Amazon’s Dying Smile Donation Program… Was Really All About Amazon Keeping Referral Fees To Google Down

You may have heard last week that Amazon has announced the end of its AmazonSmile" program, in which you could shop at Amazon, and a portion of all of the money you paid would actually go to the charity of your choice. Amazon claimed that the program has not grown to create the impact we had originally hoped" and (perhaps reasonably!) implied that the overhead of delivering small amounts to many different charities was not very efficient. The company noted that the average" donation to charities was less than $230 per charity.
Of course, a simpler solution if that were really the problem would be to keep the program running, but limit the number of charities to which the money could be directed. That would likely annoy some of the smaller charities who had benefited, but still.
Some people, naturally, assumed that Amazon was doing this to claw back some of the money that it had previously been sending to the various non-profits. But, it appears the actual story here may be even more crazy.
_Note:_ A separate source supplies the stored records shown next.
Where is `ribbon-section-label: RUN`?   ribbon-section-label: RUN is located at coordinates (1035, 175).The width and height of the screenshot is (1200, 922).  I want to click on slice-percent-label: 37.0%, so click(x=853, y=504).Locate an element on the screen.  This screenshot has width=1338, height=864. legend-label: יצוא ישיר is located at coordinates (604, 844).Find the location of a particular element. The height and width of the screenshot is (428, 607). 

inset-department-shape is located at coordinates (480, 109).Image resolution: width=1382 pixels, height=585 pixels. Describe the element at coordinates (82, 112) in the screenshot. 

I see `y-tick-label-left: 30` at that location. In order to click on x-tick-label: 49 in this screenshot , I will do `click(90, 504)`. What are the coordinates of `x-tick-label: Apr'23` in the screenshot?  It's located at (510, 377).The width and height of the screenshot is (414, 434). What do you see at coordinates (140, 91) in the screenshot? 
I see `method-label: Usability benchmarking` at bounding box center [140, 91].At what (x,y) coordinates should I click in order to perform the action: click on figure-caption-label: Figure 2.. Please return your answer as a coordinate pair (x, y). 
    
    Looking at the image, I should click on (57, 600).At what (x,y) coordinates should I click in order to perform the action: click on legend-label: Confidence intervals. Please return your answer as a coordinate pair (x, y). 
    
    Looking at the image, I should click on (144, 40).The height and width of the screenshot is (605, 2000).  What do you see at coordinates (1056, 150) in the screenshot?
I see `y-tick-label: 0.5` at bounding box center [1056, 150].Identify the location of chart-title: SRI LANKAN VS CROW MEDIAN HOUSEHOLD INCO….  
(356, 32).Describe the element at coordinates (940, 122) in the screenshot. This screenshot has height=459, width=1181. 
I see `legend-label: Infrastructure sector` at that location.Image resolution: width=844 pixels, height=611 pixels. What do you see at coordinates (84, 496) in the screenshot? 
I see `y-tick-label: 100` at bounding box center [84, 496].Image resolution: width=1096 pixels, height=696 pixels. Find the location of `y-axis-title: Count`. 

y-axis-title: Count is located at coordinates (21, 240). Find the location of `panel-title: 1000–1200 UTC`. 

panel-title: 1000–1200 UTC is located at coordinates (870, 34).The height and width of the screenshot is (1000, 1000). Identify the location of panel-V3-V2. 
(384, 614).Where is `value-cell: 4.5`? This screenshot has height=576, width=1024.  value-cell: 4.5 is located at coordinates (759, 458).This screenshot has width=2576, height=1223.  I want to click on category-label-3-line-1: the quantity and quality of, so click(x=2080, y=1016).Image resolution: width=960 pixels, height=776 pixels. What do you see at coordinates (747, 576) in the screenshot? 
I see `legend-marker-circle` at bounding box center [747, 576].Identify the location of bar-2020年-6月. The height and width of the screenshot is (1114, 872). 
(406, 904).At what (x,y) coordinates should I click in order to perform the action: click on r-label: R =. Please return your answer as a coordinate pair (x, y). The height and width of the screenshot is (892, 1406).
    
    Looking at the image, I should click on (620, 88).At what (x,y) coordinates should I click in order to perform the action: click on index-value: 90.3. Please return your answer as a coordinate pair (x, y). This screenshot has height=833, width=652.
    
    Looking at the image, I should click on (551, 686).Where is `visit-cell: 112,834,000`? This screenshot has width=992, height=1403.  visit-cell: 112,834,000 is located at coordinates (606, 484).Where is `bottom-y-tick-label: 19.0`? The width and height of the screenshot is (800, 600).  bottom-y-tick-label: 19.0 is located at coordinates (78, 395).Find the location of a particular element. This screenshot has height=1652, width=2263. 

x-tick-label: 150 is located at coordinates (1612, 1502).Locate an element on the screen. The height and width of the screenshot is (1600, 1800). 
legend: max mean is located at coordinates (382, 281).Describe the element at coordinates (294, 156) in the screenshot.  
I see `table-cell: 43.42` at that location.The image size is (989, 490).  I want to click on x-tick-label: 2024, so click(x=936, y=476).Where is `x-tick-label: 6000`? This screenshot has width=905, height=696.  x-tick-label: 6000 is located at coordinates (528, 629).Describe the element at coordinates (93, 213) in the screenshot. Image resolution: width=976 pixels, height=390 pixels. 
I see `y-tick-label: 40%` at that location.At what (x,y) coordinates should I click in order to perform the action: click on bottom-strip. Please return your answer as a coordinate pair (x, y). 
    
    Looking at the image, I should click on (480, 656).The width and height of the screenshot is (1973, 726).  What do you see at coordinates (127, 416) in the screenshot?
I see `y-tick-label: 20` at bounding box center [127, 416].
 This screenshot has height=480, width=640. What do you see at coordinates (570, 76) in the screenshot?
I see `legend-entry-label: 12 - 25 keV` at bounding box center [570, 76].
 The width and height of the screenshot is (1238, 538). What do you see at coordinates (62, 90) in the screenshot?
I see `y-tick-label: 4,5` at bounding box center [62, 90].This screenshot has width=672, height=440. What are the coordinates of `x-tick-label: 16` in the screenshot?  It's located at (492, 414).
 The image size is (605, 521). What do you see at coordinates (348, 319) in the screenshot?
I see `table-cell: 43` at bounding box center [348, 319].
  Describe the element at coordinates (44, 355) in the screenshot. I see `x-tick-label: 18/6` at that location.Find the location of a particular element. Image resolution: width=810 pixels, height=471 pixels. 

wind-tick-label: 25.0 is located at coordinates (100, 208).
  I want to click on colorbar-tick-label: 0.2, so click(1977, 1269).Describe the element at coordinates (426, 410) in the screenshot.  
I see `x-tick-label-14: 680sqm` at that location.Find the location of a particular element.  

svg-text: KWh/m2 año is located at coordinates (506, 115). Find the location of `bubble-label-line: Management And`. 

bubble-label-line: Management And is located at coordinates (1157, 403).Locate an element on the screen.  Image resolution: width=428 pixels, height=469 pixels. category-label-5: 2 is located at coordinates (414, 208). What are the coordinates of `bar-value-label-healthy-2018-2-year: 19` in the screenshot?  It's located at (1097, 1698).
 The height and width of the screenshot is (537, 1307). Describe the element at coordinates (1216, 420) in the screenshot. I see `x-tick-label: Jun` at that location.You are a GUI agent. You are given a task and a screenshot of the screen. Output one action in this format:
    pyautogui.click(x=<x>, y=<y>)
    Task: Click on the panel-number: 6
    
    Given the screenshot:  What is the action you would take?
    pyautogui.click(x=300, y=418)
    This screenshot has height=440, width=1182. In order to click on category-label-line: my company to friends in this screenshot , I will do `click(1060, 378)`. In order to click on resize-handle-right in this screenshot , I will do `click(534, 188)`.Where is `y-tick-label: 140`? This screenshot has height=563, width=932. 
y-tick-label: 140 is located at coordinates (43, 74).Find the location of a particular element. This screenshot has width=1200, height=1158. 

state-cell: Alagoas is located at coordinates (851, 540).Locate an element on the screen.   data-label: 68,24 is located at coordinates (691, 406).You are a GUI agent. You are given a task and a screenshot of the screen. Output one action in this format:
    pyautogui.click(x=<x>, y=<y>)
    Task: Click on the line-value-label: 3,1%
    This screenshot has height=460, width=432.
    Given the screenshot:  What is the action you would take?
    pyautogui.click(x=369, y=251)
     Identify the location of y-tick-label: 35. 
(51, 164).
Soon after the news broke, there was a fascinating post on Reddit from someone claiming they used to work at Amazon corporate and was around when the Smile program was launched, and claimed that the program was never designed to be as generous as it was presented. It was really just designed to fuck over Google and have to pay that company less in referral fees.
Here's the most messed up part. I used to work at Amazon corporate, let me tell you how the entire program Amazon Smile got created.
So basically, when a customer wants to buy a product, they usually go straight to Amazon.com and enter what they're looking for. But there's also a large segment of customers who begin their search on google, and ends up at Amazon. Well guess what. When that type of search to purchase experience happens, Amazon has to pay google. Internally, Amazon thought that if they could force users to go straight to Amazon, offer a small but obviously less amount of money to charity from each customer than would have been paid to google, it would help kill customers going to google, save Amazon more money than paying google, and be good overall for the brand value of Amazon.
That's why for the program to work, the user has to start shopping at smile.amazon.com. Until recently, the option to use amazon smile wasn't even available in the app, and even then the user still had to renew' being a part of Smile multiple times a year. There is no way for a customer to go through the traditional shopping experience, and then during checkout decide they want to give a portion of their purchase to charity, because giving to charity isn't the point of the overall program. Amazon Smile was developed by the Traffic Optimization team, whose entire purpose is increasing efficiency and lowering costs of getting customers to Amazon. A team of Amazon employees whose sole purpose is doing good in the world doesn't exist, despite employees repeatedly asking for such a team to be built in pretty much every single all-hands meeting.
Literally everything the company does is about profits, and extended customer lifetime value. Everything. Even the charity programs are just designed to save Amazon money.
Incredible.
While there's no way to prove that this person really did work there, it does sound accurate, and another commenter backed this up, with credible additional info:
I also used to work at Amazon, and was a founding member of the AmazonSmile program, part of the Charity Support team working with the nonprofits to help them actually receive the funds. This was 2013. Left in 2016 after fully fleshing out the program, developed the metrics reporting system for tracking charity issues, and even a blurb document to respond to the most common questions nonprofits had.
You are completely correct. The intent of the program was to be cost neutral - the amount Amazon donated to charities was about equal to the costs it saved by not having to pay Google for advertising clicks. Tax writeoff was a negligible side benefit, goodwill was just marketing fodder.
Later on that same commenter notes that another side benefit" to doing this was to push back on some local news stories that had slammed Bezos for not being involved in enough charitable works. So this kinda killed multiple birds with a single look at how good we're being" stone.
From all that, I'm wondering if Amazon is now realizing that the overhead of handling this program just wasn't worth it any more, and the fact that they made it so difficult to use didn't really stop that many people from Google, so if they have to just write a slightly larger check to Google that's easier than having a team figuring out how to send hundred dollar checks to charities.